While well run and managed sites rarely result in disputes , there is always scope for misinterpretation in communication .Disputes should be avoided at all costs and any issues dealt with swiftly.Some delays are caused by bad weather or unforeseen events.

Under are some examples of the type of issues which can cause disputes and which should be avoided.

      • Contractor in delay on his programme, management / co-ordination  of site 
      • Client delaying in providing Client Sourced Items, not making prompt decisions
      • Design team in delay on providing details in good time  for construction.
      • Quality of workmanship on site
      • Damage / noise/ dust to adjoining properties.
      • Contractor or Client Suppliers not performing and causing delays.
      • Lack of co-ordination of Utility Companies by Contractor
      • Client delays in payments to contractor / Utility Companies


Once the building is ready for handover ( Practical Completion)  the Contractor contacts the architect and invites them and Design Team to carry out its inspection following is carried out:

  1. Architect and Design Team Inspection of completed works.
  2. All Services completed and certified by Mechanical and Electrical Contractor
  3. All systems tested.
  4. All appliance manuals provided by Contractor in folder called the Safety File
  5. All Warranties for components and as built drawings provided by the Contractor to Architect
  6. Sign off by Gas and Electrical Supply Companies.
  7. On successful assessment by Architect, a Certificate of Practical Completion is prepared
  8. The Client’s Insurer is contacted to change the Insurance back from the Contractor to the Client.
  9. The Certificate of Practical Completion is issued to Client and Contractor
  10. The Retention Sum ( percentage of the Contract Sum)  in the contract is reduced , retaining monies for a fixed period to cover any latent ( non apparent) defects in the building.
  11. The Final Account is prepared including all Additions and Omissions over the course of the Contract and agreed.
  12. Final snagging ( minor defects in mostly finishes)  is completed and agreed.
  13. Contractor is paid.

In practice additional snagging may be carried out once the building is occupied.

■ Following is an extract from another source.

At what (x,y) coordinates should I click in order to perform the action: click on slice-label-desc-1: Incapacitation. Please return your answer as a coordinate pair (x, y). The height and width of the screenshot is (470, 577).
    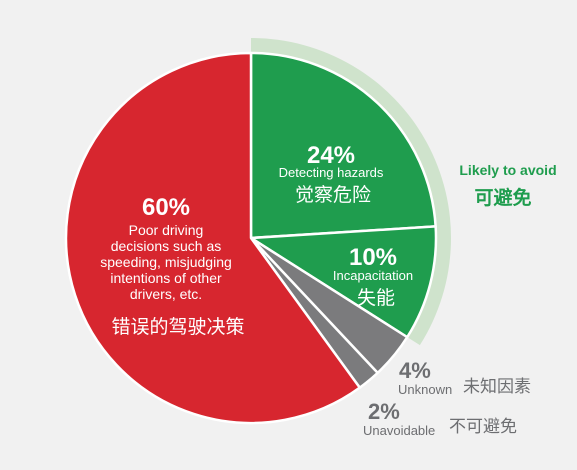
    Looking at the image, I should click on (373, 276).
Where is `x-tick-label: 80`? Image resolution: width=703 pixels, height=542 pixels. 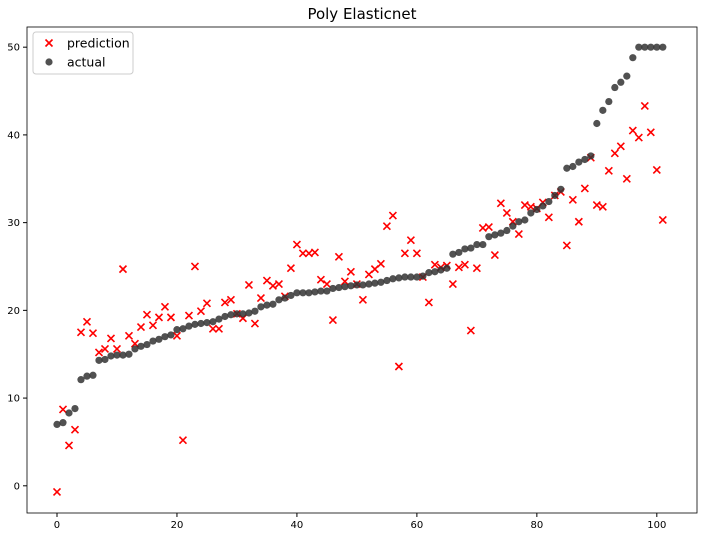 x-tick-label: 80 is located at coordinates (536, 526).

Before The Defects Liability Period ( for non apparent defects , usually 6 months)  is finished – the contractor contacts the Architect to carry out the final inspection.

On successful completion of this , the remaining retention monies are released to the Contractor. In the event that there are defects, the Contractor will be given the opportunity to fix them. If he choses not to , another company can be paid to carry out any remedial works.